### Work to complete:
Rewrite the records below as a numbered list with one line per item, leaving out blank lines and the pictures.

BEGIN Recorded data

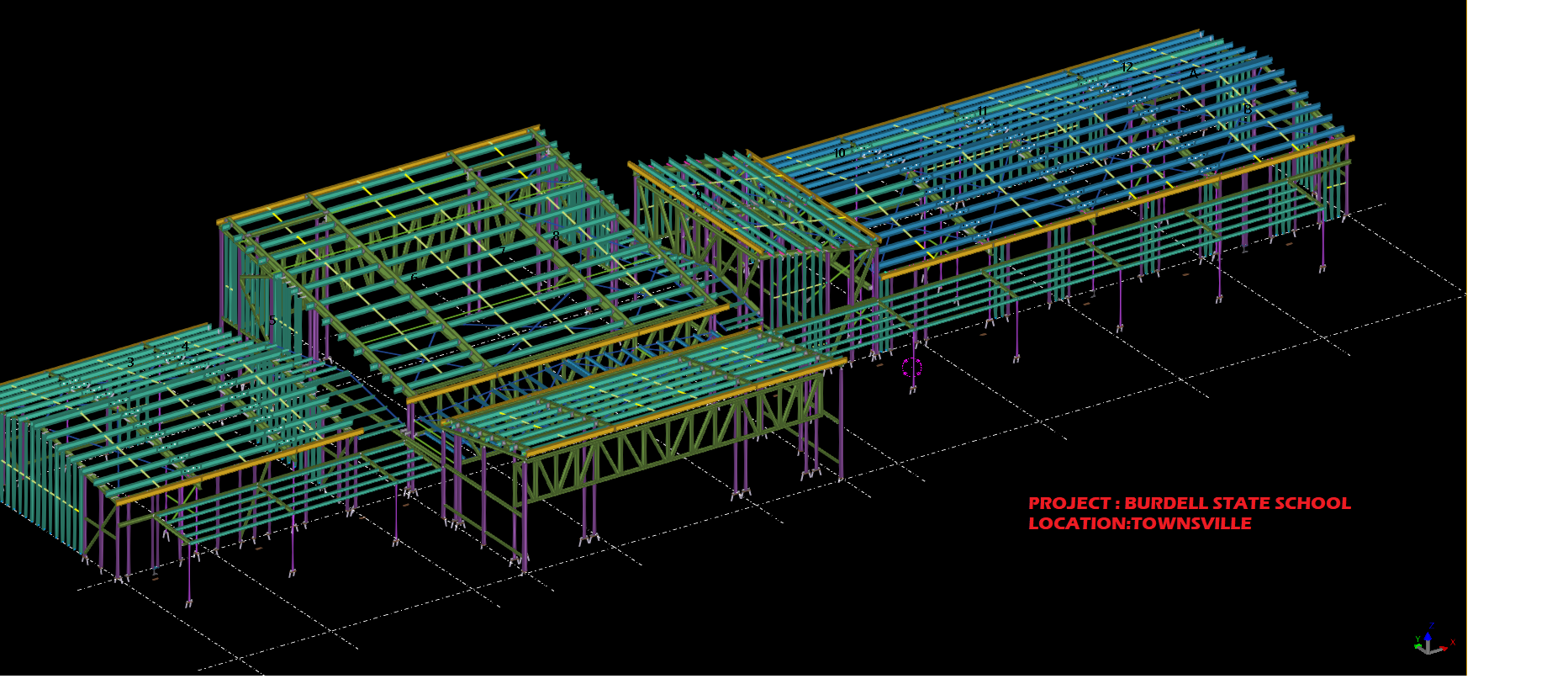Pick grid label 7 on sloped roof

pos(503,251)
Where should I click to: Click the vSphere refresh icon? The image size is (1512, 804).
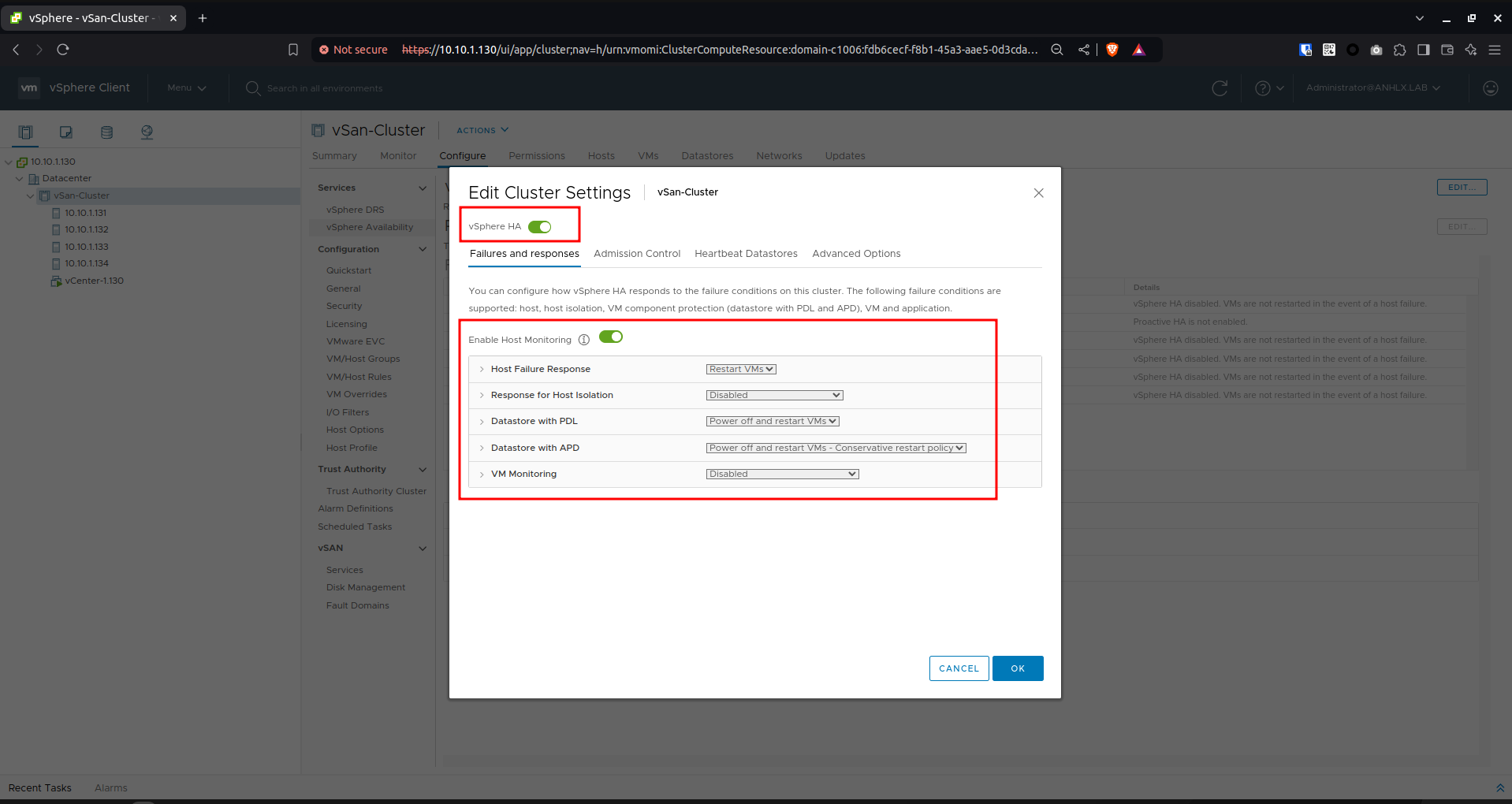coord(1220,88)
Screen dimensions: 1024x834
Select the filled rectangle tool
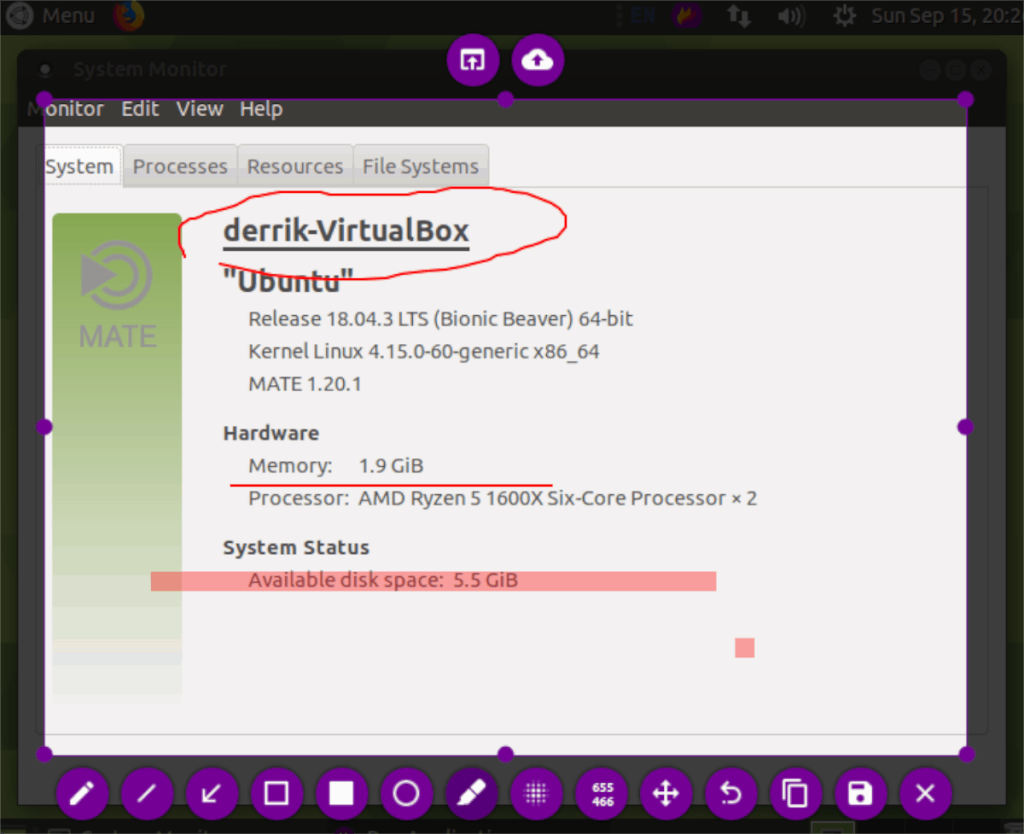[x=342, y=794]
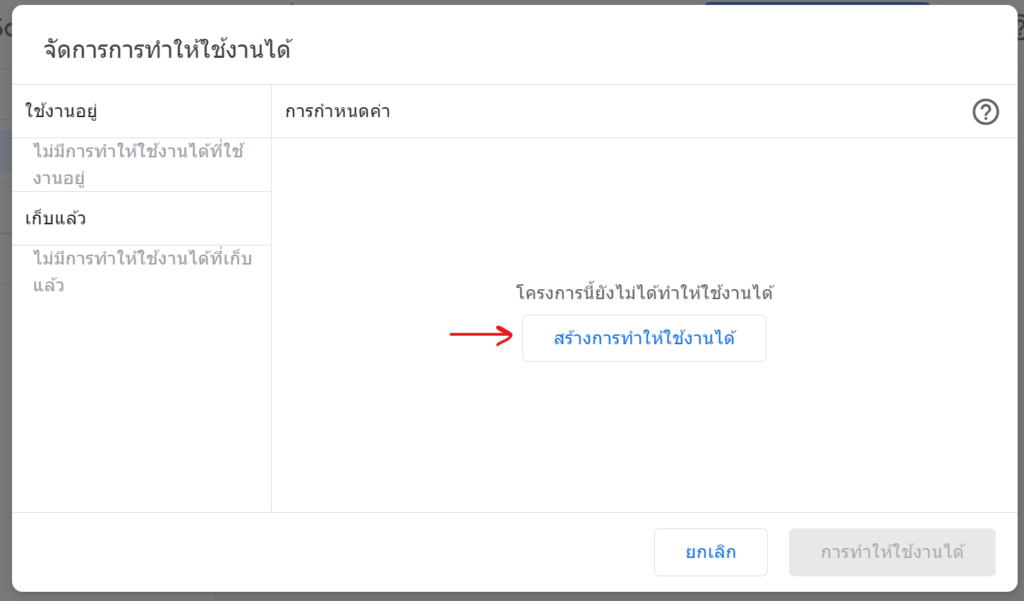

END Recorded data

### Complete output:
1. Pick grid label 7 on sloped roof
2. pos(503,251)
3. Where should I click to: Click the vSphere refresh icon? The image size is (1512, 804).
4. coord(1220,88)
5. Screen dimensions: 1024x834
6. Select the filled rectangle tool
7. [x=342, y=794]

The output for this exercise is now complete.